Besides that - you are a giant pointless windbag!
Ouch Dr, that hurts.
Concur. I was thinking a moment ago about a paragraph from the Desiderata:
"Nurture strength of spirit to shield you in sudden misfortune.
But do not distress yourself with dark imaginings.
Many fears are born of fatigue and loneliness."
The state of the economy (and the world) has begun to weigh on people, I suspect. I feel it too. After a while you start to see things that might not be there. That said, there really are problems and there really are people working the problems to their advantage. Don't know when we can get out of this. Maybe we don't get out. Maybe it's time to let it go, do something else.
I find it therapeutic to start thinking about different ways people might do business sans Wall Street. The apparent profits won't be as great, but we see now that the profits in the past were an illusion. Maybe it's time to find real value, real investments and real ideas and run with those for a while, and leave the casino to the playerz. That, and take a break; constant vigilance in the face of such blatant hippocracy is a drain on the spirit.
cougar
With most of us, it's not so much a wish for collapse - rather, a wish for the truth. Silly as it may seem, I'll gladly forgoe a *large* amount of profit as insurance that the next platform I rebuild upon is real. Considering the founding fathers were willing to forgoe their lives for the same, my stake in the game seems cheap thus far.
This is game is auditably rigged. As a holder of liquid assets, I'm forced to play. I want real information, real referees, and real 'trading' relationships. Until then, let the current F*#$ing ship sink to the bottom of the sea to weed out the big-boys who are destroying the remaining shreds of trust in the system. The 'reset' may hurt, but I'll live to rebuild. Until then this is all a waste of time, where the adage "don't bet against the FED" will probably hold true, until it doesn't... in the nastiest of corrections.
The far more dangerous second-order effect of this game is that these GS-like asswipes are happily labelled "capitalists", by MSNBC/CNN/CNBC and are feeding the fire that enables the current fascist administration to ram their policies up the asses of a dumbfounded and ignorant American populace (my use of the term "fascist" is not name-calling - look it up). Those who engage in the rigging of the game are thieves.
If the wish for reality/honesty is considered 'pessimistic', so be it.

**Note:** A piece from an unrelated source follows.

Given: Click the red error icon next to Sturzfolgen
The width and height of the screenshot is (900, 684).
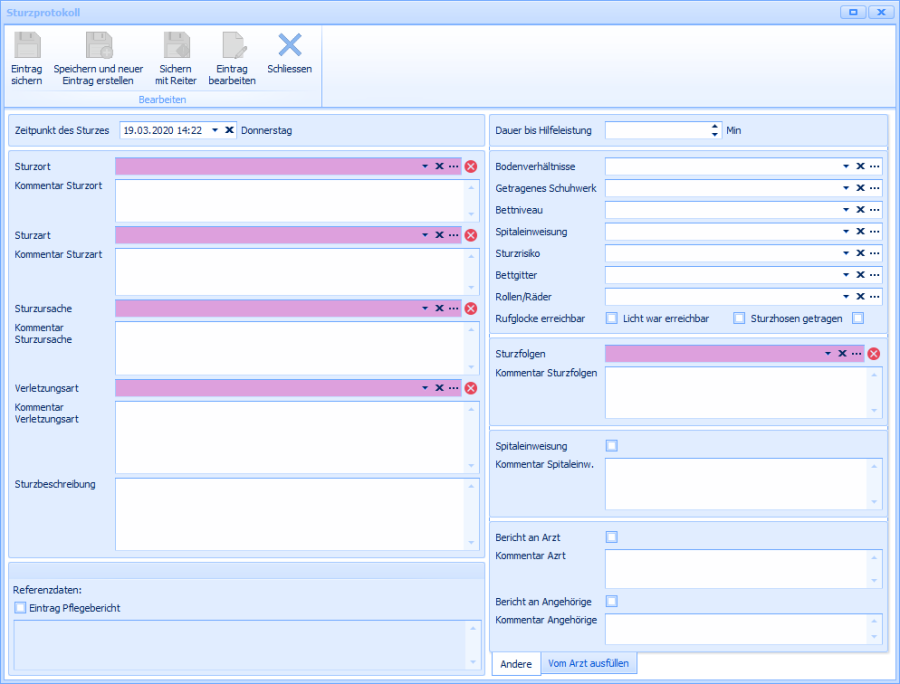Looking at the screenshot, I should coord(873,353).
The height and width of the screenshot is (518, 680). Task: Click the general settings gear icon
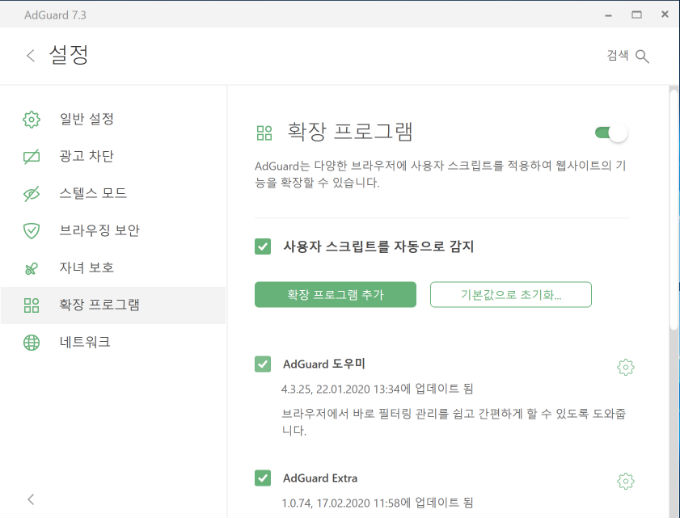click(x=31, y=119)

The fact that we find the audacity and brashness of the looters amusing and worthy of cynical response implies that we are still awake and thinking. Any other response is probably grounds for professional mental-health counselling...
thanks TD/ZH - i donate.
Mr. Kneal, how did you get an account here!
PS: In all it's gag me with a spoon glory, check this bad boy out (it all starts with transparency, so bring it on):
http://usdebtclock.org/
There's nothing more pathetic than an aging hipster.
You strike me as someone that wants to be thought of as cool and is desperately trying to sound younger than you are.
The structure of your sentences is arrogant, unusual, and perhaps drug induced?
"As I mentioned elsewhere, so long as this immutable self-interest dominates our DNA"
it's not, well at least according to behavior econ/fin, game theory and related research the irrational decisions (due to instincts, negative circumstances, etc) dominate our "DNA".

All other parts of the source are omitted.